------ Material to process

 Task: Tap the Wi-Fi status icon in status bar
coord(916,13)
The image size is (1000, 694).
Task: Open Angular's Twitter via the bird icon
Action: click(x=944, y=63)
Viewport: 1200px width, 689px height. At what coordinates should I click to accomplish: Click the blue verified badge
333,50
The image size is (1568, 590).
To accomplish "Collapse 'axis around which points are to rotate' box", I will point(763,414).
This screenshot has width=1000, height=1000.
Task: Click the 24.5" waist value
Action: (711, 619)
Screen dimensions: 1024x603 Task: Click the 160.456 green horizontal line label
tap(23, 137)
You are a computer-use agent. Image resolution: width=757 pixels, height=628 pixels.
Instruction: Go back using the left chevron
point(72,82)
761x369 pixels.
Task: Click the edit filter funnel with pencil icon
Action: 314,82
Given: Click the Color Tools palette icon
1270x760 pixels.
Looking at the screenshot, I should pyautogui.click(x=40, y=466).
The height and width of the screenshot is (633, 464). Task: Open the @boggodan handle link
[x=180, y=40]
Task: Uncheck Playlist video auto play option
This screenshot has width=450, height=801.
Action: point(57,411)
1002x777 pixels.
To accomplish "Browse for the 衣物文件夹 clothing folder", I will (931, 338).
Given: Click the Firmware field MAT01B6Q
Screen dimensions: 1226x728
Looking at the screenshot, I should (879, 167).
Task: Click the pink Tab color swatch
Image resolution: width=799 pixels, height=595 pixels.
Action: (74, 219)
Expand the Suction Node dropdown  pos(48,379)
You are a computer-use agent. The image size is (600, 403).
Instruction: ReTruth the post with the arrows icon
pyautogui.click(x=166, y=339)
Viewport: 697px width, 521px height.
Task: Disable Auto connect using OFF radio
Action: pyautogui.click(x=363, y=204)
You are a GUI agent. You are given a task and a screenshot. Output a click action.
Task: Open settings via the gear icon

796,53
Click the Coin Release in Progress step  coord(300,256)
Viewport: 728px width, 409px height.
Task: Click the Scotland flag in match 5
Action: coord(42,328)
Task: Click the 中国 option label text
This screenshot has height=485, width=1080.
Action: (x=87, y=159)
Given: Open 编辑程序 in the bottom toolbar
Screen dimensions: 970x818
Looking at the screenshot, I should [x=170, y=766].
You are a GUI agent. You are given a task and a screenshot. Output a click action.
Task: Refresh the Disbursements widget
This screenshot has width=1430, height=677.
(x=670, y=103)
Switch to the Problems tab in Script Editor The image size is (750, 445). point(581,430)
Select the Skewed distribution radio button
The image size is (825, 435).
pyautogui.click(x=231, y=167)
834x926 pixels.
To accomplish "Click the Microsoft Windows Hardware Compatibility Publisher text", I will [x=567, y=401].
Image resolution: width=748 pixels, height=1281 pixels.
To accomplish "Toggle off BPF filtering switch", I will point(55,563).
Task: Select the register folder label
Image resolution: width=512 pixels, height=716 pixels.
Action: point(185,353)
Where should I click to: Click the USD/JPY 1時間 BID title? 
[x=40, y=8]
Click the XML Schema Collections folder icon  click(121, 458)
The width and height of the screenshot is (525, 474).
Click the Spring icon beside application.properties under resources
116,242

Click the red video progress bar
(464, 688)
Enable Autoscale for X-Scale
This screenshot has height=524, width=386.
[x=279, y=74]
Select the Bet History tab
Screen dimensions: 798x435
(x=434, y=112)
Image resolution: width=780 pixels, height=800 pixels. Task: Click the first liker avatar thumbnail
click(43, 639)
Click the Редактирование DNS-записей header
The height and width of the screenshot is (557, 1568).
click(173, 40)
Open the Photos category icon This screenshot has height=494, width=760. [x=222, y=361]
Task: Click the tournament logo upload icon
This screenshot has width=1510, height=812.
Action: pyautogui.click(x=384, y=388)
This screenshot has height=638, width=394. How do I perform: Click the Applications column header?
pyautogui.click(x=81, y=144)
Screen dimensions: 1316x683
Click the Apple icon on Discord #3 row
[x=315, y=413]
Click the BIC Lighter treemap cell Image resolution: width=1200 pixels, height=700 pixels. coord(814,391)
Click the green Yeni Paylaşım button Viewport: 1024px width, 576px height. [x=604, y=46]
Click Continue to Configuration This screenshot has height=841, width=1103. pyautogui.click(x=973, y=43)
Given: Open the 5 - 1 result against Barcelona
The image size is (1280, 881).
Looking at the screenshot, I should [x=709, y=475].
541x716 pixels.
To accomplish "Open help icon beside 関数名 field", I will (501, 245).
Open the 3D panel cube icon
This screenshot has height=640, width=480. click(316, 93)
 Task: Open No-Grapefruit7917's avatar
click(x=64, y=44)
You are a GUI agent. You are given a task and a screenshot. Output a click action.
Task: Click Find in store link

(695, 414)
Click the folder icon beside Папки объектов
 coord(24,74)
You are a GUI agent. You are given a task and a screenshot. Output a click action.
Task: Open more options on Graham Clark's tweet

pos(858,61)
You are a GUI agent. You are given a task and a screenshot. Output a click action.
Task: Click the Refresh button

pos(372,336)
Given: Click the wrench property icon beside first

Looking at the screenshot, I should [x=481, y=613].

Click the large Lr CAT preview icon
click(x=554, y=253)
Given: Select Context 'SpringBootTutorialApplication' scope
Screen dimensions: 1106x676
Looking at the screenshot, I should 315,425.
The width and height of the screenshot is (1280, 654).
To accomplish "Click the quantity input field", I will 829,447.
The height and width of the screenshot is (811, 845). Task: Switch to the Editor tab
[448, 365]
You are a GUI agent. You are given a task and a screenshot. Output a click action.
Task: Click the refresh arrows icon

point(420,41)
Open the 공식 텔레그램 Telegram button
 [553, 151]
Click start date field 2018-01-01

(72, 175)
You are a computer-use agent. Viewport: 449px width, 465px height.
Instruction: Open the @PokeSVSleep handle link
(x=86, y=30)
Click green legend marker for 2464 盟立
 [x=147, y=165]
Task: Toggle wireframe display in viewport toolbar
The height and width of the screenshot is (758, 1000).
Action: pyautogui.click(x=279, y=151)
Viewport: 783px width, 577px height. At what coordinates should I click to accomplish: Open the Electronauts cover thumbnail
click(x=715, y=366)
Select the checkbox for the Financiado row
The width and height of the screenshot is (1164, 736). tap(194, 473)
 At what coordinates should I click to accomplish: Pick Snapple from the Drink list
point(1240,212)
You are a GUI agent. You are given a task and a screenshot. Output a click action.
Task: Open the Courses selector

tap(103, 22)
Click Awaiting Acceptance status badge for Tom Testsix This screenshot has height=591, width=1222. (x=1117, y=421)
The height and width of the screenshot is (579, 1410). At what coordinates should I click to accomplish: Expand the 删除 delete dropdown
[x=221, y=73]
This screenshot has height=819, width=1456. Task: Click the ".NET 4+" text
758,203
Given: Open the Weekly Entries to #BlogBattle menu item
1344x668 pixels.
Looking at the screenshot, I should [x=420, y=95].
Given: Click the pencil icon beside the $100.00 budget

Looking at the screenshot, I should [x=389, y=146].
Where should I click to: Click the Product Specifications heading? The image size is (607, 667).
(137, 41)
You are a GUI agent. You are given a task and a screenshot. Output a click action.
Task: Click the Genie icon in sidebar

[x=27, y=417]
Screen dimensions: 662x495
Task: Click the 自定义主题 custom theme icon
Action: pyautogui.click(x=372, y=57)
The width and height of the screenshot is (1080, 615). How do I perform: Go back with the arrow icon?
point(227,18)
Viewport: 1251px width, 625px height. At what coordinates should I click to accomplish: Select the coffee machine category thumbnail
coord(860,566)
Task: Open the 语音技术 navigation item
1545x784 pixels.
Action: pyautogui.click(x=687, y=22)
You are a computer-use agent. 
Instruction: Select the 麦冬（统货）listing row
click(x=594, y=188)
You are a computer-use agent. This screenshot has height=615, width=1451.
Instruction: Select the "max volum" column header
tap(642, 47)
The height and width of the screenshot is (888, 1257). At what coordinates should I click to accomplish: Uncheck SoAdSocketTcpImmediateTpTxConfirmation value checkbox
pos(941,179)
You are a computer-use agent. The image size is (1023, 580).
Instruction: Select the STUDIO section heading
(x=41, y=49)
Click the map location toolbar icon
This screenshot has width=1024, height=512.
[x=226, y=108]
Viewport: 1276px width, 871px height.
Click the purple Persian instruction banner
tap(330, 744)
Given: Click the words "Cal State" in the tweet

------------

▶ [Instructions for the task]:
Which lines run from the one holding "Click the red video progress bar" through the one holding "Click the Редактирование DNS-записей header" in the records above? Repeat them exactly, both included, and nothing more.

▶ [Solution to the problem]:
Click the red video progress bar
(464, 688)
Enable Autoscale for X-Scale
This screenshot has height=524, width=386.
[x=279, y=74]
Select the Bet History tab
Screen dimensions: 798x435
(x=434, y=112)
Image resolution: width=780 pixels, height=800 pixels. Task: Click the first liker avatar thumbnail
click(43, 639)
Click the Редактирование DNS-записей header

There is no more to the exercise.